CATELVETRANO – Nella giornata di domenica 25 agosto 2019, i carabinieri della Sezione Radiomobile della compagnia di Castelvetrano, hanno arrestato, in flagranza di reato, Nicolò Ciulla, castelvetranese 24enne,per i reati di violenza privata e sequestro di persona.
Nello specifico, Ciulla, ha chiesto alla sua vittima, un giovane castelvetranese di 24 anni, con precedenti di polizia in materia di stupefacenti, di accompagnarlo in ospedale, poiché afflitto da un malore che gli impediva di guidare.
Una volta all’interno dell’autovettura, Ciulla ha rivelato le sue vere intenzioni, aveva finto il malore per ritrovarsi solo con lui, il quale, a suo dire, stava creando non pochi problemi alla sua relazione sentimentale importunando la sua fidanzata, a quel punto, ha estratto e puntato alla testa della vittima una pistola scacciacani marca “Bruni” mod. P4 calibro 8, oltre a una bottiglia in plastica contenente acido, minacciandolo di fargliela pagare. La vittima, tuttavia, non si è lasciata intimorire dalle minacce dell’amico e si è diretto in direzione della compagnia carabinieri di Castelvetrano. Lì giunto, con un movimento repentino, è sceso dalla macchina ed è corso verso i militari in procinto di intraprendere il servizio di pattuglia, che sono intervenuti prontamente bloccando e disarmando il 24enne. Nel corso della successiva perquisizione, Ciulla è stato trovato in possesso, oltre che della pistola scacciacani e della bottiglietta di acido, anche di un caricatore con 8 cartucce calibro 8 a salve, ulteriori 4 cartucce dello stesso calibro, un coltello a serramanico di 16,5 centimetri e un martello.

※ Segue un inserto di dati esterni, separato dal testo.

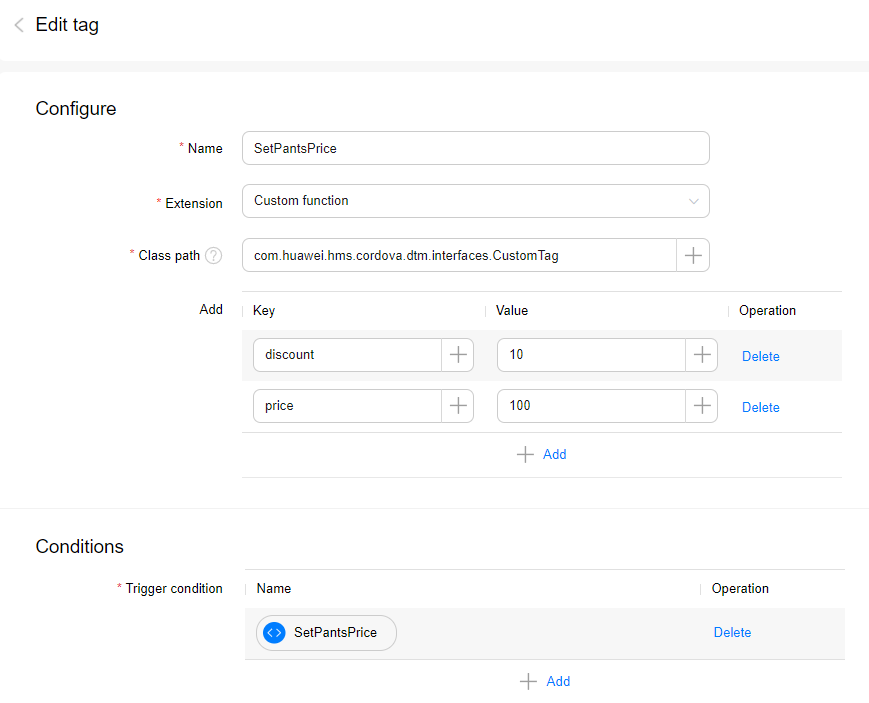Click the Name field containing SetPantsPrice
Viewport: 869px width, 703px height.
pyautogui.click(x=475, y=147)
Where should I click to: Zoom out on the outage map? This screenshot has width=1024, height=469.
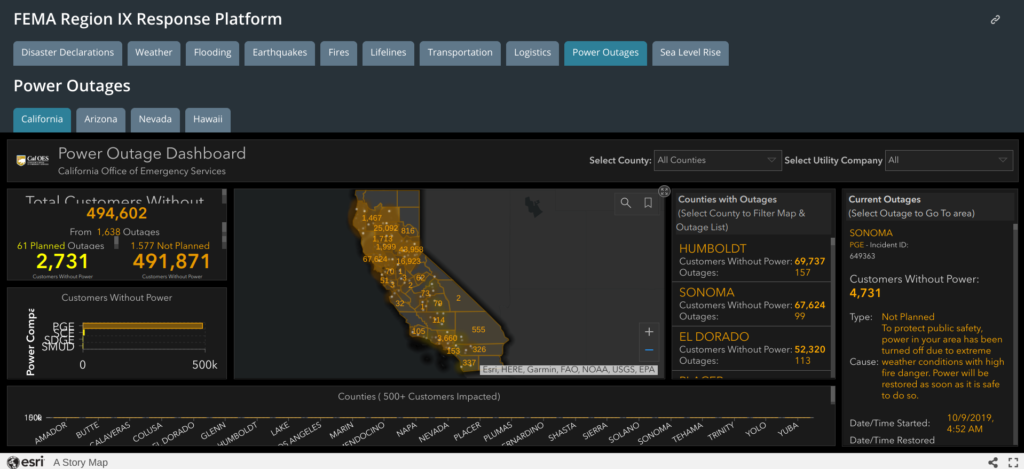tap(649, 350)
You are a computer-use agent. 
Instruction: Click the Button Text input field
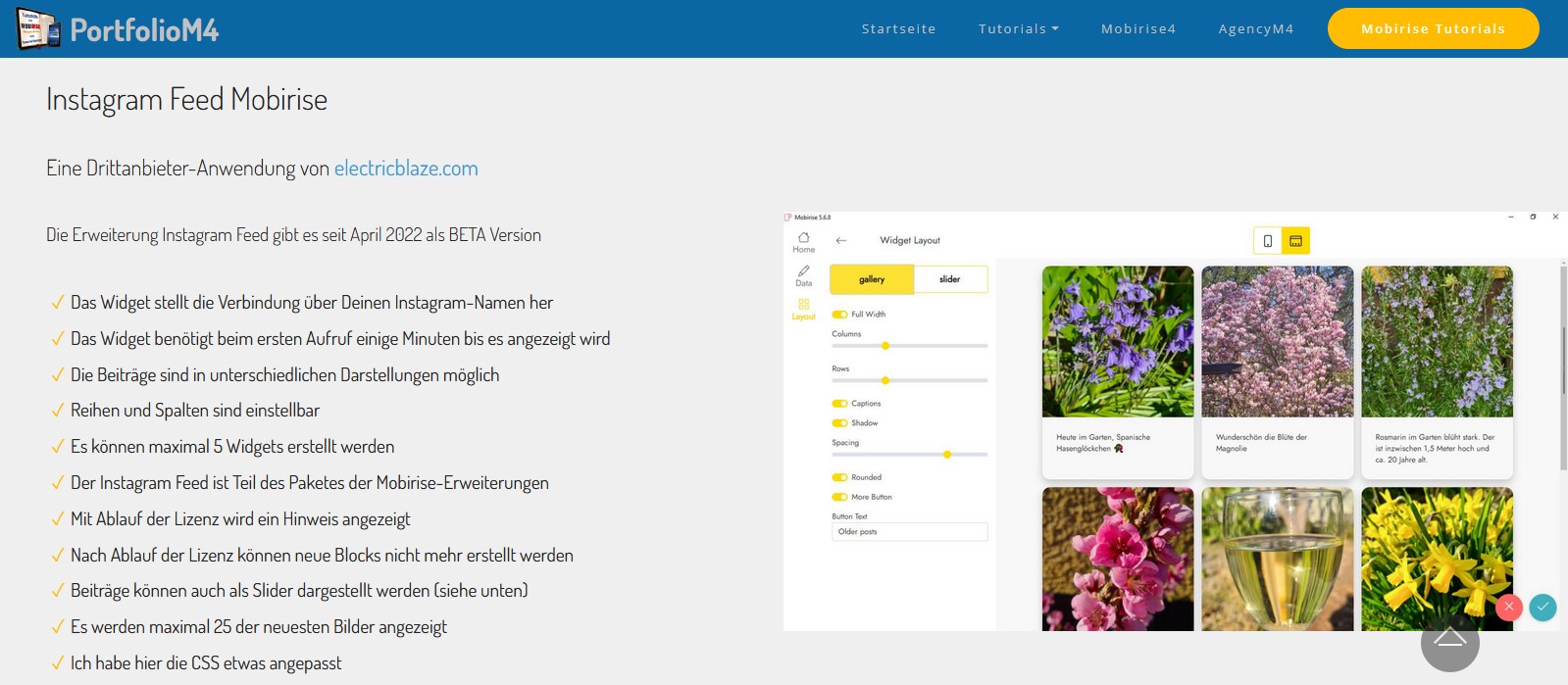pyautogui.click(x=908, y=532)
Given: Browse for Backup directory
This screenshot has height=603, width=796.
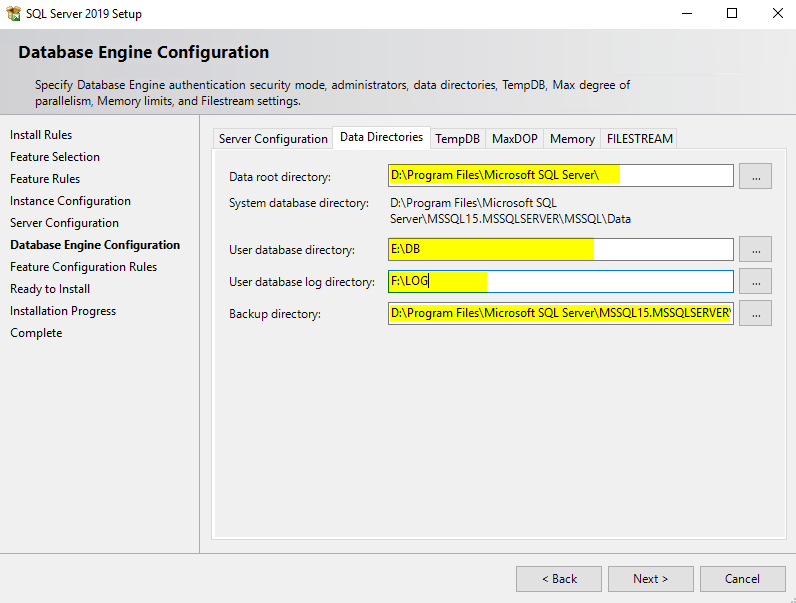Looking at the screenshot, I should coord(755,313).
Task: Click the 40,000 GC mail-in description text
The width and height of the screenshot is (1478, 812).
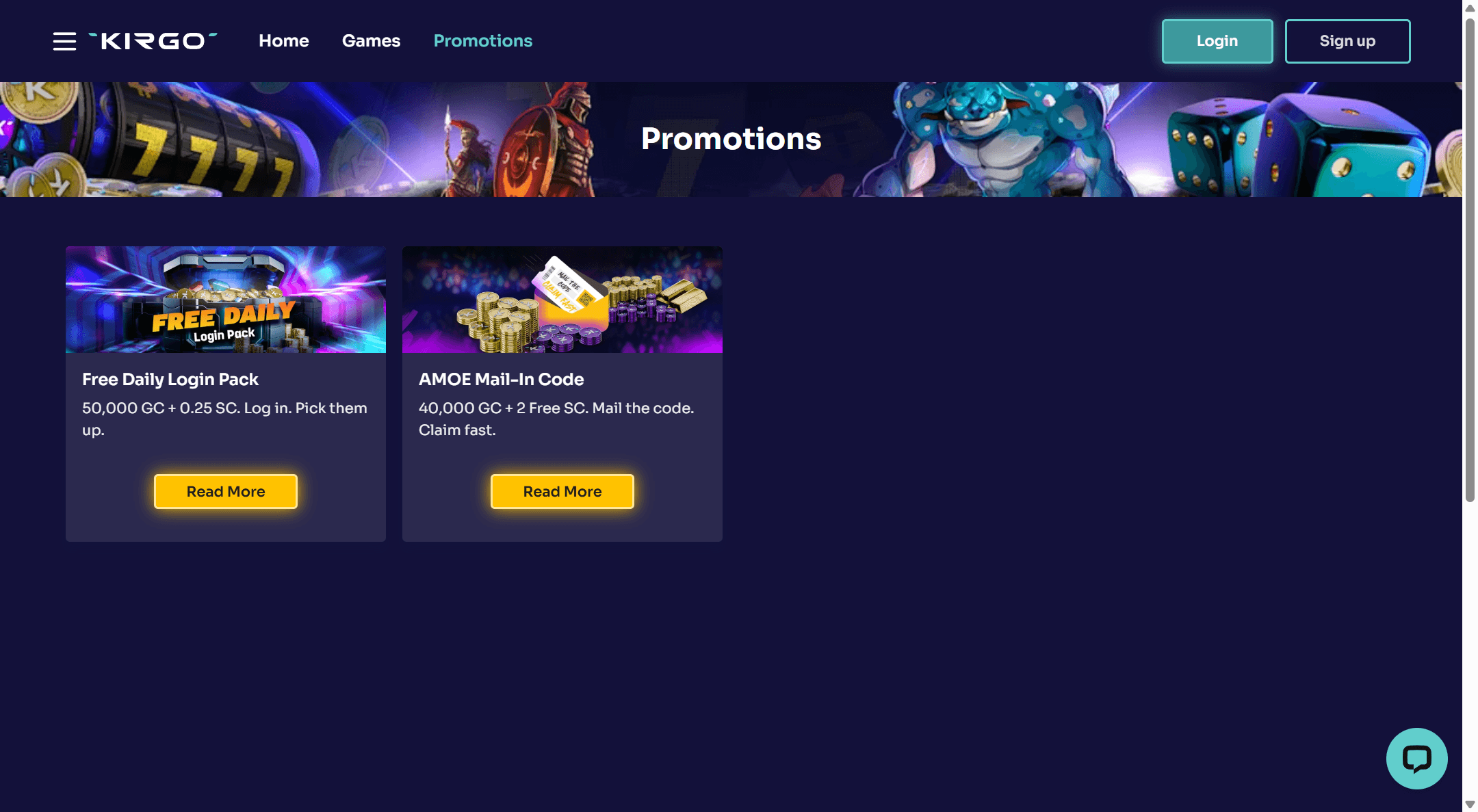Action: coord(556,419)
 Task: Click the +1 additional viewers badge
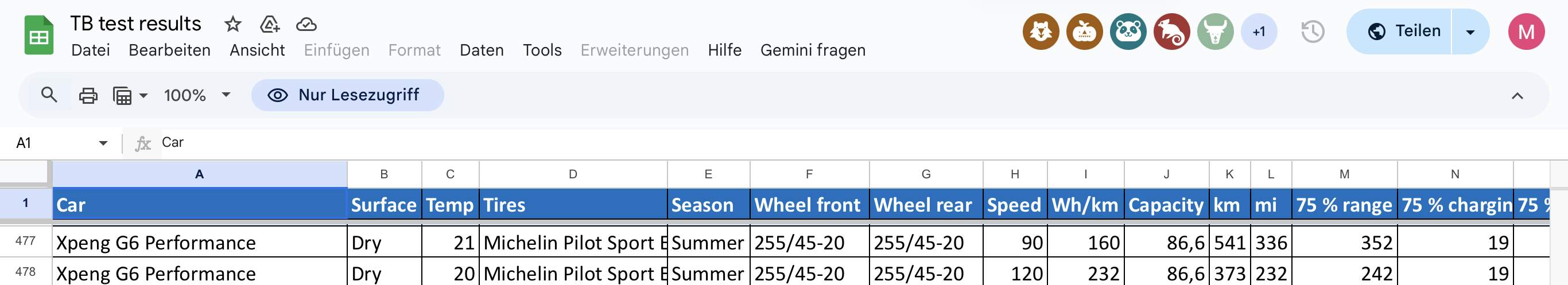(1258, 32)
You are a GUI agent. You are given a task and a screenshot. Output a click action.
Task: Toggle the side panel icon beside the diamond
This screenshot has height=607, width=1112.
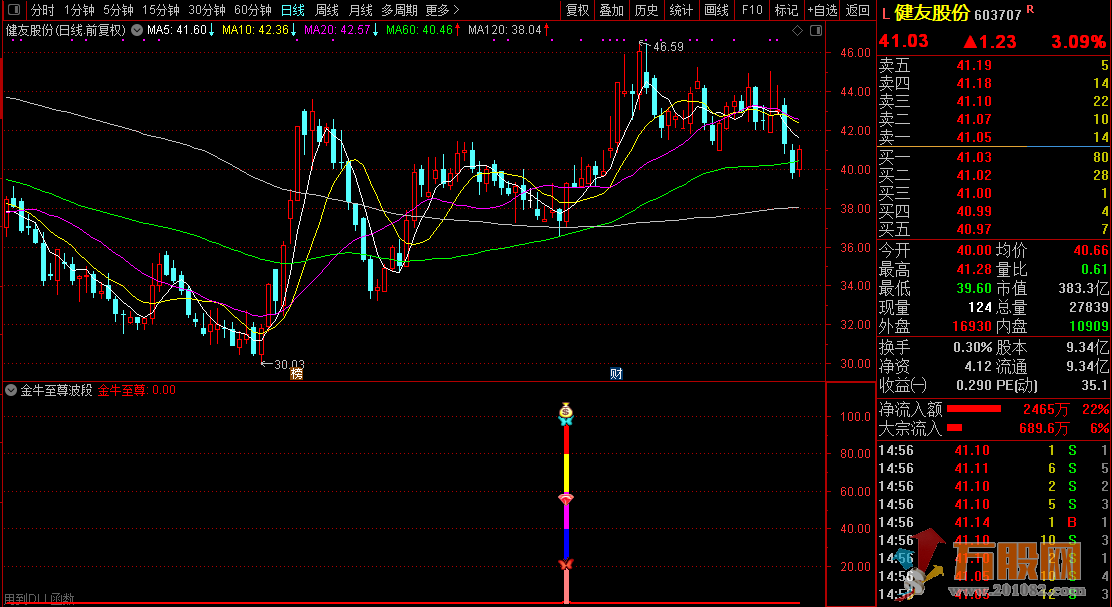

Successivamente i carabinieri hanno ritirato, a titolo cautelativo, un fucile legalmente detenuto da Nicolò Ciulla con 298 cartucce calibro 12 e 62 cartucce calibro 20, nonché 7 fucili e 10 cartucce a palla unica calibro 12 e 5 cartucce a palla unica calibro 20 legalmente detenute dal padre dello stesso.
L’arrestato, dopo le formalità di rito e su disposizione della competente autorità giudiziaria è stato sottoposto ai domiciliari in attesa di udienza di convalida, nel corso della quale gli è stata applicata la misura del divieto di avvicinamento alla persona offesa.